### Your task
In total, how many lines of the data contain the word "indicator"? Only that number is wanted.

Dataset excerpts:
⁂

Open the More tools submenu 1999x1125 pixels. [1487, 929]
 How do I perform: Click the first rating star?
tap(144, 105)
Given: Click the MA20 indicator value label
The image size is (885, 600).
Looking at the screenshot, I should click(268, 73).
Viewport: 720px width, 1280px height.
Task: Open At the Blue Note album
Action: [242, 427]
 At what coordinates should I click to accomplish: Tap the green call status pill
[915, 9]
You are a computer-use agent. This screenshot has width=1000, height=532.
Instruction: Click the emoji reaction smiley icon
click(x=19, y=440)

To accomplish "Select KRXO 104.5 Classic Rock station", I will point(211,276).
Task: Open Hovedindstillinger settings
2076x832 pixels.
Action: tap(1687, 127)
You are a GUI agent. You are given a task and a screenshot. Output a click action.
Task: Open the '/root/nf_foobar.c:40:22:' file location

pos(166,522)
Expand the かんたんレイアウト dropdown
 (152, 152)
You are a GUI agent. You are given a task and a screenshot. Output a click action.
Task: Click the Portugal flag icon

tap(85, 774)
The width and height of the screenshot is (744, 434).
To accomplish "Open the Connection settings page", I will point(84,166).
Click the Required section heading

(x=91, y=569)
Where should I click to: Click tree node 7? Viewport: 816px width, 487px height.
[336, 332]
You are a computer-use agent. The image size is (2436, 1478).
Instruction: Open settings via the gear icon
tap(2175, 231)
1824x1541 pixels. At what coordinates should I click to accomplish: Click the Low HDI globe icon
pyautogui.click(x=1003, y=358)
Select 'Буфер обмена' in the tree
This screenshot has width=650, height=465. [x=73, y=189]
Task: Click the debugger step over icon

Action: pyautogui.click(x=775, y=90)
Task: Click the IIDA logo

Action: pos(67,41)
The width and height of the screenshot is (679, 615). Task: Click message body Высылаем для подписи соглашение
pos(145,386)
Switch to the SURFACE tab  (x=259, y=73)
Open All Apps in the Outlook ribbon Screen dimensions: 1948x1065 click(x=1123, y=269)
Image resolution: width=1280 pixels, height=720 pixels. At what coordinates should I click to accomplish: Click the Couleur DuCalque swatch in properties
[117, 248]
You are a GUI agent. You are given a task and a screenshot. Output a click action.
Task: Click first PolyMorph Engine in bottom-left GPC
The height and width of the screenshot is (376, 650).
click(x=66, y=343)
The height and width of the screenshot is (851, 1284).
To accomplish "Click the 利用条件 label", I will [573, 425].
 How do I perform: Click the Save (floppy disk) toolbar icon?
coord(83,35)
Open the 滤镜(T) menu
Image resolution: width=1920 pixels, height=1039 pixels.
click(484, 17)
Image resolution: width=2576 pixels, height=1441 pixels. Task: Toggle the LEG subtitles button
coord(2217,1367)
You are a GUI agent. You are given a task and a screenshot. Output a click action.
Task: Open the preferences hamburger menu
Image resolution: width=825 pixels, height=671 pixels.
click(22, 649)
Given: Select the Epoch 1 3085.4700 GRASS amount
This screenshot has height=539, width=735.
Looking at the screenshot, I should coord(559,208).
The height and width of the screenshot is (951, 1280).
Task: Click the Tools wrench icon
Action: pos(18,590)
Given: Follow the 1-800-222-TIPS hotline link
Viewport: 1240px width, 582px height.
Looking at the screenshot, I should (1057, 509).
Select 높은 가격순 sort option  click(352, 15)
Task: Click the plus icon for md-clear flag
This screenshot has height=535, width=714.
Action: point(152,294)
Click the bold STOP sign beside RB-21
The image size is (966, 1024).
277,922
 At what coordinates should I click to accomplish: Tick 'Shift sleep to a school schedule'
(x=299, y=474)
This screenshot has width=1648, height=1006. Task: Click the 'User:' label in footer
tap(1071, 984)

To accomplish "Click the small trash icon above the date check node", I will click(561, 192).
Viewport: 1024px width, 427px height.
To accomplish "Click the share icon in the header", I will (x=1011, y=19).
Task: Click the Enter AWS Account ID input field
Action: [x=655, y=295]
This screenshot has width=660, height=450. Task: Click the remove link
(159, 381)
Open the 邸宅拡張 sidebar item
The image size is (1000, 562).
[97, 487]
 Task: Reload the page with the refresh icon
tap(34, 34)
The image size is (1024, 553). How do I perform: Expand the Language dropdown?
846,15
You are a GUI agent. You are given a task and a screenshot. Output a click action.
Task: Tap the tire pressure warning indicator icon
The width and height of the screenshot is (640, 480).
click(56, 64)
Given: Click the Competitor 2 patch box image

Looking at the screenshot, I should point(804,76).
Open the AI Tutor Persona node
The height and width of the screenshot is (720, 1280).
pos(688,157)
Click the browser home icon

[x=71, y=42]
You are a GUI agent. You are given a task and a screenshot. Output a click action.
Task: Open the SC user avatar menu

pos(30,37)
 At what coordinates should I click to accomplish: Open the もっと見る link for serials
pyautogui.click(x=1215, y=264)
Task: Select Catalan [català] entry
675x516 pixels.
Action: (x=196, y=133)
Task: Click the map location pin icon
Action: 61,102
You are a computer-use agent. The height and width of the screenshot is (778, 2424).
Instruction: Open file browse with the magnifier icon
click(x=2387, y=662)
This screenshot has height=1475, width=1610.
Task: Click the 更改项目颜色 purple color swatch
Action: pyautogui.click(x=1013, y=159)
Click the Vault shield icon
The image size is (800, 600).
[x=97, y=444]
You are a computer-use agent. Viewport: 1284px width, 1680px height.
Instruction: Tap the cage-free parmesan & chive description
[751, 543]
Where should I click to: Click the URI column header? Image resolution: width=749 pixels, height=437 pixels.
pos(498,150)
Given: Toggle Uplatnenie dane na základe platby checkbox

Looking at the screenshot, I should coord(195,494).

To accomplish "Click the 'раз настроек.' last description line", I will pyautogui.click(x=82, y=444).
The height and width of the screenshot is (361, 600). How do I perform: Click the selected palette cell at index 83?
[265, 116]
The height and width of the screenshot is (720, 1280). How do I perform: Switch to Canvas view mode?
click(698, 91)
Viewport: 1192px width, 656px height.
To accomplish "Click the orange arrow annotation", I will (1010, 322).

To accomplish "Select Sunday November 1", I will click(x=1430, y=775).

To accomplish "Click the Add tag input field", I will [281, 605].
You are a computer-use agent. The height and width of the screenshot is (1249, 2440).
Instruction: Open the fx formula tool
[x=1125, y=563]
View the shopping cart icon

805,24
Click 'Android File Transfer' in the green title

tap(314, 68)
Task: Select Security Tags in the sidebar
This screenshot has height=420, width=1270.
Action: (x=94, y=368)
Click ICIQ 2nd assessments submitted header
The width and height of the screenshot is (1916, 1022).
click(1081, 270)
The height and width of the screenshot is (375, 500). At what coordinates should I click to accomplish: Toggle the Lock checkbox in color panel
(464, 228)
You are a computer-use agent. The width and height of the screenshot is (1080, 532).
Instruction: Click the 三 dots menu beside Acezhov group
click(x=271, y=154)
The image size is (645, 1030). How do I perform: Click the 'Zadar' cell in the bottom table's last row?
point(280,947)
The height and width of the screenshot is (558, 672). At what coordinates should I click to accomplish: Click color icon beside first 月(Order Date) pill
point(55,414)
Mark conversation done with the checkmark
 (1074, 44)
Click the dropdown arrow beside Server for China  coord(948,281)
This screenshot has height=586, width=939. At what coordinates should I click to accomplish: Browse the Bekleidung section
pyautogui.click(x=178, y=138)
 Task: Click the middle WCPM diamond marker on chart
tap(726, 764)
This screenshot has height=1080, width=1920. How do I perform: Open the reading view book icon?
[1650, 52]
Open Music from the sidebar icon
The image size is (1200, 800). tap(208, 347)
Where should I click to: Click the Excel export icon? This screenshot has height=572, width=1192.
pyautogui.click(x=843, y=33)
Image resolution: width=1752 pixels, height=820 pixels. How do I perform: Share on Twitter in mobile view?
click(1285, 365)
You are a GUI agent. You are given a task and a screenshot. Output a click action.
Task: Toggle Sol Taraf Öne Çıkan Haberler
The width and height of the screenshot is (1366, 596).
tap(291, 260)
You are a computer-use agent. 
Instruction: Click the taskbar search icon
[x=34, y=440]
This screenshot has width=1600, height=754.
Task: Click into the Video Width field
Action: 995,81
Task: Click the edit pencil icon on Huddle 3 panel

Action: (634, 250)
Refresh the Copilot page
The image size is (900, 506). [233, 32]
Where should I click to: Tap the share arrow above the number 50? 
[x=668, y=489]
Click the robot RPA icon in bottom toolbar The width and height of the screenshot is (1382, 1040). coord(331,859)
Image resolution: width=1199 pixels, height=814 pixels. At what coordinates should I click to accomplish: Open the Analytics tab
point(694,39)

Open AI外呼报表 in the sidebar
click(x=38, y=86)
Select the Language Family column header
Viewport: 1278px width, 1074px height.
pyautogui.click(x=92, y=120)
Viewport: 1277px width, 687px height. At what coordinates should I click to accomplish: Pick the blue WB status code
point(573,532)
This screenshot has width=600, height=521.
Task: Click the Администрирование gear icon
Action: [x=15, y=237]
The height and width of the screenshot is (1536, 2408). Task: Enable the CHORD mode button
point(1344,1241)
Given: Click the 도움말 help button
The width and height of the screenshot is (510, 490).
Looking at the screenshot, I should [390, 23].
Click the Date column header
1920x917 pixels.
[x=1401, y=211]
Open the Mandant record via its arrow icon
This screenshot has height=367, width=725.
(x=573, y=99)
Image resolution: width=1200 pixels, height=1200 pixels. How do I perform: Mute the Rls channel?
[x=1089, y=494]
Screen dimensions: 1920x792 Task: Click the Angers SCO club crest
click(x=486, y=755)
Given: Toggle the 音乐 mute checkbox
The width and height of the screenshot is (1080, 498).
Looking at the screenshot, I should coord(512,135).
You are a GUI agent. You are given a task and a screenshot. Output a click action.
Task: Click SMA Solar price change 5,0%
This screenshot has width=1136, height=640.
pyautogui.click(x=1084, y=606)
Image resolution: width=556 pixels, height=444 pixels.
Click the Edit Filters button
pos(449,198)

⁂

### Reply
2